I am confused about
the MS hugs. First, I have diagnoses of MS, Lyme Disease, Hashimoto's Disease and Hypothyroidism.
Anyway, I was on IV Rocephin and Mepron for the Lyme Disease. On my second week of the Mepron, I had what I believe was an "MS hug." I thought at the time I was having a gallbladder attack (even though I had never had one before). It came on totally out of the blue when I was finishing a conversation with a friend and had just hung up the phone. I immediately fell to the floor due to the pain and I had extreme difficulty breathing. I also lost use of my arms, right significantly more than left, although did not lose use completely. The pain was around my entire chest and felt like it was emanating from my sternum (bone). My daughter drove me to the ER, but once I got there, I felt like it was subsiding and did not actually check in. (Episode lasted about 20 minutes.) However, the next evening, almost the exact time, the same thing happened again. I was at the mall and could barely make it to my car. I drove myself to the ER, which was only about 5 minutes away, but I could not even use my arms to hang on to the steering wheel. I had to put my hands in my lap and steer from the bottom of the wheel. I did manage to hold my cell phone to my ear for just a short period to call my daughter, but I could not stay on the line with her because I could not hold it up to my ear any longer. Again, the pain was entirely around my chest with extreme difficulty breathing.
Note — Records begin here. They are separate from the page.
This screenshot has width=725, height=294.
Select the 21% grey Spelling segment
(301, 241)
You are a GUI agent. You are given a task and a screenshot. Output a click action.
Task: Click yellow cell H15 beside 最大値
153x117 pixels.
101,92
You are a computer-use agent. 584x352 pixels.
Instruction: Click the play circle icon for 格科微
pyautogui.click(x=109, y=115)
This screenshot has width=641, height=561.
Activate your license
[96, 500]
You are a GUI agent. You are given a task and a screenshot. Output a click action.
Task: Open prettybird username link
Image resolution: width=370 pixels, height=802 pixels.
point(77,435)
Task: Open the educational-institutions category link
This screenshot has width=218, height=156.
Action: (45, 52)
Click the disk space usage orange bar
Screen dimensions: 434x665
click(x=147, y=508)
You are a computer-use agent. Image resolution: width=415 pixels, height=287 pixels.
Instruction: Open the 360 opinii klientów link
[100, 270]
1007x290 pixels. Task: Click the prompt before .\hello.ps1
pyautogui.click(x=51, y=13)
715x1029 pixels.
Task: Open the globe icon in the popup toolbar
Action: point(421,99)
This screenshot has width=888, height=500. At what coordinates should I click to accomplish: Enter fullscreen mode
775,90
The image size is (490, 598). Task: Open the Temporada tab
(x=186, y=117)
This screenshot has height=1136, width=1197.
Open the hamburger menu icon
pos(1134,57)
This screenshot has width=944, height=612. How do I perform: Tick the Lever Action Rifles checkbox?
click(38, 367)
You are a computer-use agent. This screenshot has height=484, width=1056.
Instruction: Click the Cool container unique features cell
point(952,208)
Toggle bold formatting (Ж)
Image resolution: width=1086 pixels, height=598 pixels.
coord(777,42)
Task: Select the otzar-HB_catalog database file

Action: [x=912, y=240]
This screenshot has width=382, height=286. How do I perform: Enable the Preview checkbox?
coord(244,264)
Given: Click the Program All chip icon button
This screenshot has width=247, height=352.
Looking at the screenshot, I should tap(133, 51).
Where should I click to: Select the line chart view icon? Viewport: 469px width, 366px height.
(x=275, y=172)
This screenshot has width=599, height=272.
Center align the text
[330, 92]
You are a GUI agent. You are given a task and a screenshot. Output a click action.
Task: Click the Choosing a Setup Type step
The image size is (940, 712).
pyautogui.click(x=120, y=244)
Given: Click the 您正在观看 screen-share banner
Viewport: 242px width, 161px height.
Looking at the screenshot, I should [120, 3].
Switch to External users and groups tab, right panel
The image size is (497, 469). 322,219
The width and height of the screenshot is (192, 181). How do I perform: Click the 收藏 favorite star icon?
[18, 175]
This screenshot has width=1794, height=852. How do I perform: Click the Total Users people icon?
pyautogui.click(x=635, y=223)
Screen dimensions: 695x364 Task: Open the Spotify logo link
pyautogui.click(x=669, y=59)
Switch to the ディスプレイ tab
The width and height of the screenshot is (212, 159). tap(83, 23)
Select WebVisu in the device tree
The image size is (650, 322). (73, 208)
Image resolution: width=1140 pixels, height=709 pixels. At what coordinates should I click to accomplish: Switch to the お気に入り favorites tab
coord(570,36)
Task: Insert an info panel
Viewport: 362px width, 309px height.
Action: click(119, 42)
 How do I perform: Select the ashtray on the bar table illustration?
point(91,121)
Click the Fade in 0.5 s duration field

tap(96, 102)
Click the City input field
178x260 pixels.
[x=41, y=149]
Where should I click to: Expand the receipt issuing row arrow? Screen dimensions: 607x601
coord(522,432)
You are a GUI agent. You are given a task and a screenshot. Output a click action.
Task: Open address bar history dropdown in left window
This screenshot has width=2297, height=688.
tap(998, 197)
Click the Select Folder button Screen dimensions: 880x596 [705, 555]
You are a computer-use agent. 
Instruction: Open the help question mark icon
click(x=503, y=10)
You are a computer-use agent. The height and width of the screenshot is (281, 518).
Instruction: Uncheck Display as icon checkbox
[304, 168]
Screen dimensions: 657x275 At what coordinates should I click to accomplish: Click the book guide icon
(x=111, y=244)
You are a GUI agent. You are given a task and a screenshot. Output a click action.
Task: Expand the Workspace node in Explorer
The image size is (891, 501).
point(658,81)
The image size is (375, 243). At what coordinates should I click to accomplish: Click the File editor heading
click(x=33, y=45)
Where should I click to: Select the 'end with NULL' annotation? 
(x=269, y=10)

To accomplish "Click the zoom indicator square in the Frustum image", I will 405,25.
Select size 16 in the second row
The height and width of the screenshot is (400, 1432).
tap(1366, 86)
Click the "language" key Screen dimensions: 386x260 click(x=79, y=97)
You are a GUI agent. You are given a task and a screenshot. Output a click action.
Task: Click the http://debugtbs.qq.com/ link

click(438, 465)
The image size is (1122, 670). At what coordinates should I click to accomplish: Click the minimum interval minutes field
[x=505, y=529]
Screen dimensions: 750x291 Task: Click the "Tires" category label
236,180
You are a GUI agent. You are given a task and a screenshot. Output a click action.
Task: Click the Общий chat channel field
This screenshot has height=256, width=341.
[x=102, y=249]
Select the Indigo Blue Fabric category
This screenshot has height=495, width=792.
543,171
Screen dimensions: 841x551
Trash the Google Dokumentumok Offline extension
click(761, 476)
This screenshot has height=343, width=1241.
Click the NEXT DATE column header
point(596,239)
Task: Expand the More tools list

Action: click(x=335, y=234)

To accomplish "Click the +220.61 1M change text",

In my gut, I felt the Mepron was aggravating something in my body, and I discontinued it after the second attack. I have not had another attack since (it's been almost a year).
I read the recent posts about Montel Williams being on Oprah (which I did see), and I have to say, I was skimming his book in Barnes & Noble, and in the first chapter he describes the MS hug, and it was an exact description of what I had experienced. He describes it as if a boa constrictor were wrapped entirely around your chest/midsection and squeezing you as tightly as it could. That is exactly how I felt. In the ER they asked what my pain was on a scale of 1-10. I replied the first time it was a 15 and the second episode a 10. I was crying so hard from the pain they said I was hyperventilating. (I personally believe the "hyperventilating", i.e., difficulty breathing is what caused me to sob hysterically, not the other way around.)
I know this is a long post, but these episodes still bother me (psychologically) almost a year later. I think they were MS hugs, but not 100% sure, as people on this site talk about the hugs lasting for very long periods of time. Maybe there's different degrees of this happening??? I am concerned that they can come on so very fast and so out of the blue that it makes me anxious to go places sometimes.
One of the things that Montel Williams said on Oprah is that the #1 cause of MS deaths is suffocation and #2 suicide. Is this correct? What does he actually mean by "suffocation,"--is he referring to the MS hugs? Can you die from them? I definintely felt like I was dying both times I experienced this.